Exercise objective:
Can you give each line of the rows below as a Markdown table with the columns No. and Text, numbering the lines and skipping any blank ones? Leave the pictures out.

______________________________

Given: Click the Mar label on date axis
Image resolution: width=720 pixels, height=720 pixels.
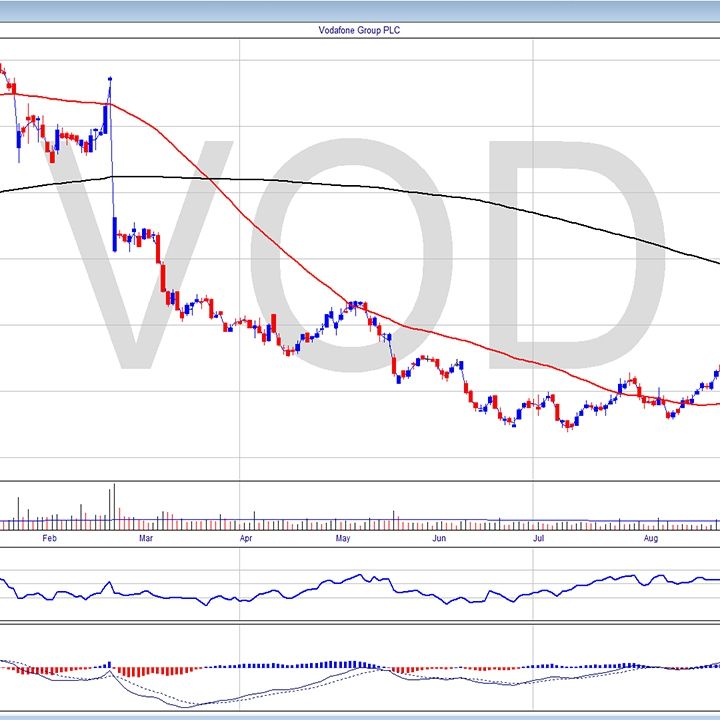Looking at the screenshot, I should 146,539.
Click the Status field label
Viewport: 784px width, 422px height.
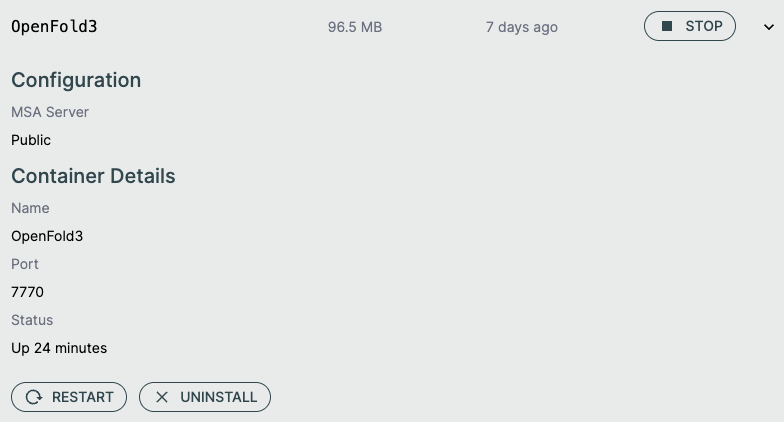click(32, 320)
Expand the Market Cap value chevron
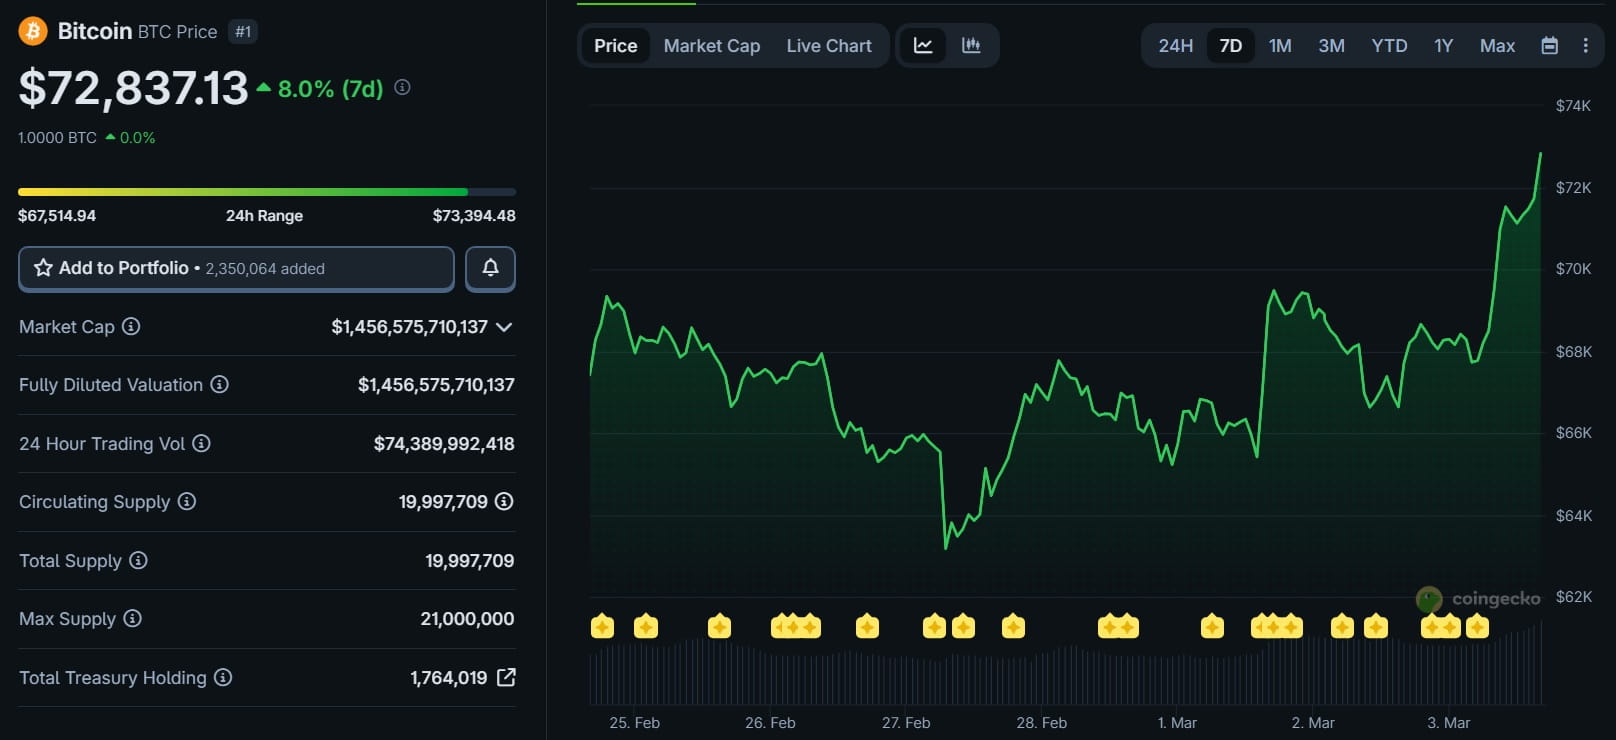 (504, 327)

______________________________

Answer to the exercise:
| No. | Text |
|---|---|
| 1 | Given: Click the Mar label on date axis |
| 2 | Image resolution: width=720 pixels, height=720 pixels. |
| 3 | Looking at the screenshot, I should 146,539. |
| 4 | Click the Status field label |
| 5 | Viewport: 784px width, 422px height. |
| 6 | click(32, 320) |
| 7 | Expand the Market Cap value chevron |
| 8 |  (504, 327) |